_The tasks_:
**A.** From the Arctic sea ice article, set down word for word the passage starting with "Rising greenhouse gas" and going on through "say the authors.".
**B.** According to the Arctic sea ice article, in which journal was the paper published?
**C.** Extend the Arctic sea ice article from where it stops.

_Text extract_:
______
Sea ice breaking up in spring, near Kulusuk, Greenland. Credit: steve_is_on_holiday/E+/Getty Images.
SEA ICE
13 March 2017 16:04

Humans causing up to two-thirds of Arctic summer sea ice loss, study confirms

Roz Pidcock

Roz Pidcock

03.13.17
Roz Pidcock

Roz Pidcock

13.03.2017 | 4:04pm
Sea iceHumans causing up to two-thirds of Arctic summer sea ice loss, study confirms

Rising greenhouse gas emissions are responsible for at least half, possibly up to two-thirds, of the drop in summer sea ice in the Arctic since the late 1970s, according to new research. The remaining contribution is the result of natural fluctuations, say the authors.

The paper, published today in Nature Climate Change, confirms previous studies which show how random variations in the climate have acted to enhance ice loss caused by rising CO2.

Importantly, the authors state clearly in the paper that their work does not absolve human activity as a driver of Arctic sea ice loss. A News and Views article that accompanies the paper, by Dr Neil Swart from Environment and Climate Change Canada, adds:

“The results of Ding et al. do not call into question whether human-induced warming has led to Arctic sea-ice decline — a wide range of evidence shows that it has.”
______
_Information provided_:
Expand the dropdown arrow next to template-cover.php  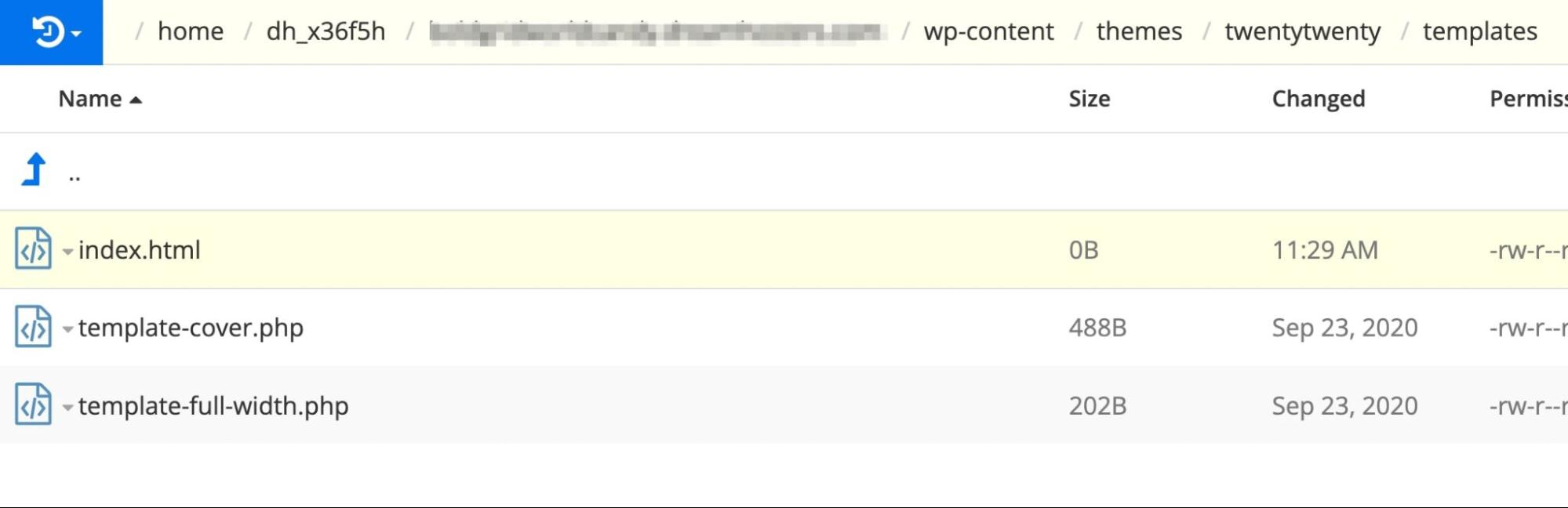click(x=68, y=329)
______
_Answers to the exercise_:
**A.**
Rising greenhouse gas emissions are responsible for at least half, possibly up to two-thirds, of the drop in summer sea ice in the Arctic since the late 1970s, according to new research. The remaining contribution is the result of natural fluctuations, say the authors.

**B.** Nature Climate Change.

**C.**
Shifting patterns

With temperatures rising at more than twice the speed of the rest of the globe, the Arctic is the fastest warming place on Earth.

Arctic sea ice extent is declining in every season, but particularly quickly in September, when the ice reaches its lowest extent for the year. Since the beginning of the satellite record in 1979, Arctic sea ice cover in September has decreased by around 13% per decade.

Average Arctic sea ice extent for the month of September between 1979 and 2016. Black line shows annual data, and blue line shows the long-term trend. Credit: NSIDC

Average Arctic sea ice extent for the month of September between 1979 and 2016. Black line shows annual data, and blue line shows the long-term trend. Credit: NSIDC

Scientists know the shrinking of Arctic sea ice is, in part, down to greenhouse gases warming the atmosphere and ocean. Today’s study suggests natural factors may have contributed between 30-50% of the decline since 1979, by changing the way air circulates in the Arctic region.

The authors point to stronger summer circulation over Greenland and the Arctic Ocean in areas where sea ice loss in September is highest. The Beaufort, Chukchi and East Siberian Seas have together experienced an average decline of more than 10% per decade, the paper notes.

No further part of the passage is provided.